A reborn labor movement must engage in independent political action,and unprecedented coalition building, based on a new level of internal democracy and accountability.

After so many years of dependency on wayward politicians, mainly Democrats, U.S. unionists are making stutter-steps toward an independent agenda. The current emphasis on organizing the unorganized is an important first step. What must accompany it is a new emphasis on building a social movement and the creation of a new agenda based on justice and industrial democracy. The struggle to reduce work time and redistribute wealth must be an integral part of this resurgence. All component parts of a new social agenda must be strategically joined. National labor can hammer home the social worth of reducing work time-while increasing incomes and leisure time-but the trench fights will fall to the sectoral affiliates and the local union rank and file. Breakthroughs must be won in key economic sectors even as policy advocates make the case for a public resolution.

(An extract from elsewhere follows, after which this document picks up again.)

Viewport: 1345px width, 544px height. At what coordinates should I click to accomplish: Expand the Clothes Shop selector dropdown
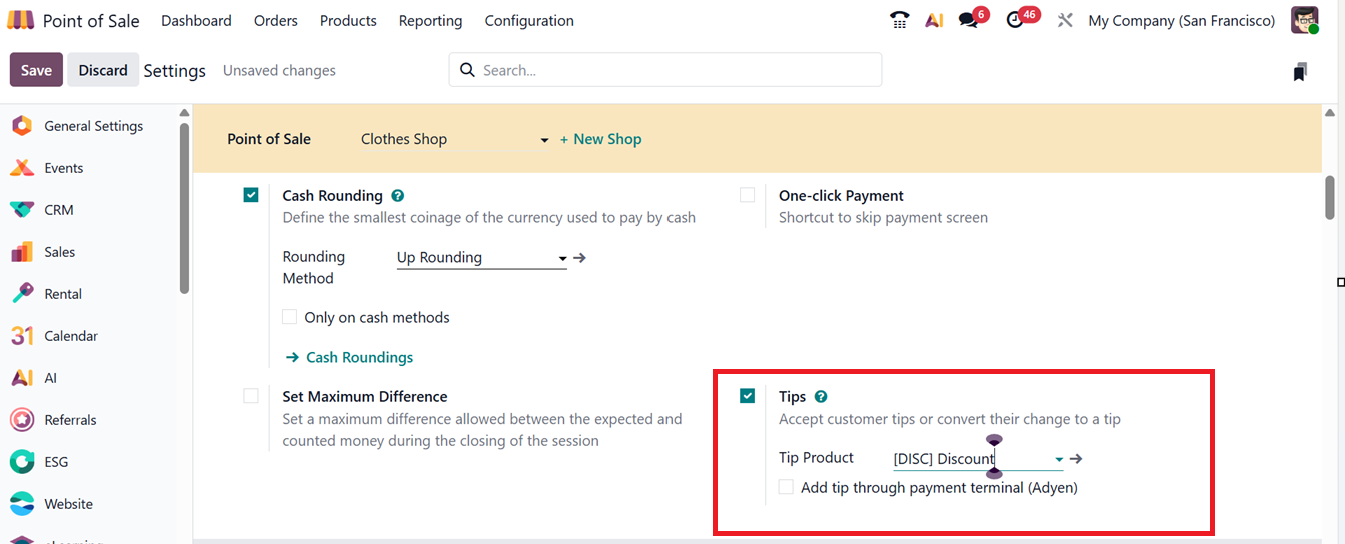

Take again, for example, the auto industry. Perhaps no industry provides as compelling a model for redirecting labor's global energies. Auto and related vehicle production is as central to the world's industrial makeup today as it has been for most of the current century. Close coordination between auto sector unions in the principal auto producing countries could take on a new economic significance. New concepts of industrial democracy made manageable by greater initial coordination in the three predominant industrial regions--North America, Europe, and the Asian Rim--could be forged. Shorter work time is already on the agenda of virtually all European auto unionists (who have had some success) and is now a demand of Japanese auto workers. It is clearly an objective of the progressive Canadian Auto Workers, whose victories over the Big-Three in the reduction of work time place them out in front of their U.S. and Mexican auto union comrades.

Canadian auto workers at Ford, for instance, enjoy 52 hours (or 6.5 days) more paid time off per year than U.S. Ford workers, and receive 4 weeks of vacation at the end of 15 years of service, as compared with 3 weeks for U.S. workers. The Canadian workers at Ford also enjoy more break time per work day than their U.S. counterparts-56 minutes vs. 46 minutes.

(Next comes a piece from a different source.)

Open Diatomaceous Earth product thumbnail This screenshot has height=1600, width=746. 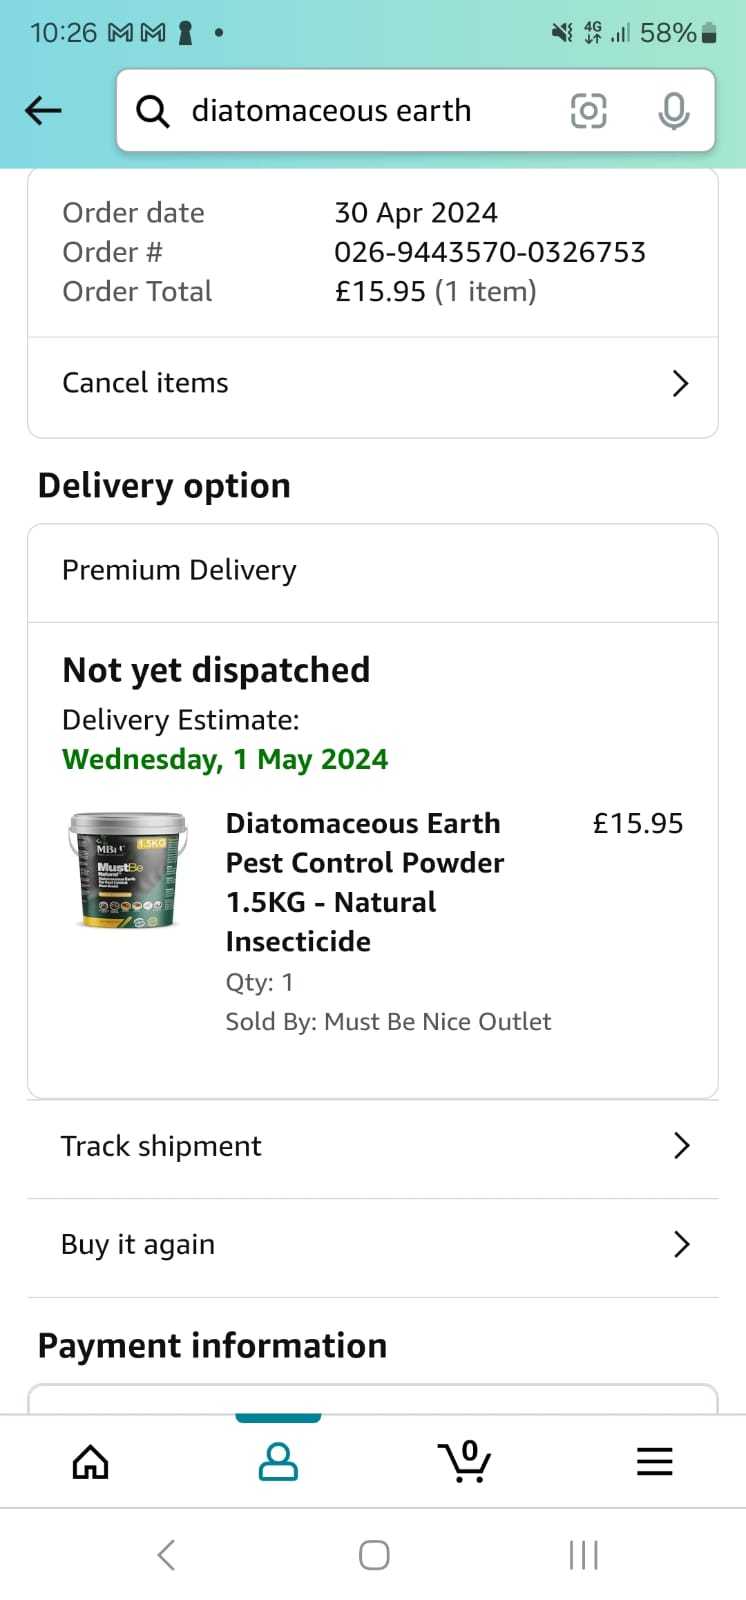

A fundamental first step in this direction would be to move ahead with the suggestion made by the new UAW President Stephen Yokich that "we need a North American Auto Workers Federation." Such a formation, democratically organized and untrammeled by the employer ideology of "competitiveness" that drives the lean production workplace organization of today, could, with concerted action, create a new beachhead for a shorter work day and increase both leisure time and employment opportunities in North America.

For U.S. labor generally to understand, acknowledge, and respond to the realities facing workers and communities today, the current labor leadership will have to do an about-face. The recent political contest and debate on direction in the AFL-CIO may have opened the door a crack, but something much more fundamental will have to occur before, to paraphrase new AFL-CIO President John Sweeney, "Labor can become relevant" again to American workers.

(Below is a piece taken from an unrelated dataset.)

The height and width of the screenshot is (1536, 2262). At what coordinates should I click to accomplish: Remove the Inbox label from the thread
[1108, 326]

A reborn labor movement will not stop with the demand for a shorter work day. It will also press for full employment, national health care, new transportation and housing policies, and environmental responsibility, and will advance numerous social and economic initiatives for radical redistribution of wealth and power that can realign our society along democratic lines.

This also means that labor must engage in independent political action and unprecedented coalition building based on a new level of internal democracy and accountability. America needs a progressive, labor-driven economic agenda, but that can only come as part of a larger social movement in this country and worldwide.



A version of this article was presented by Jerry Tucker at the "Our Time Famine" Conference at the University of Iowa on March 9, 1996.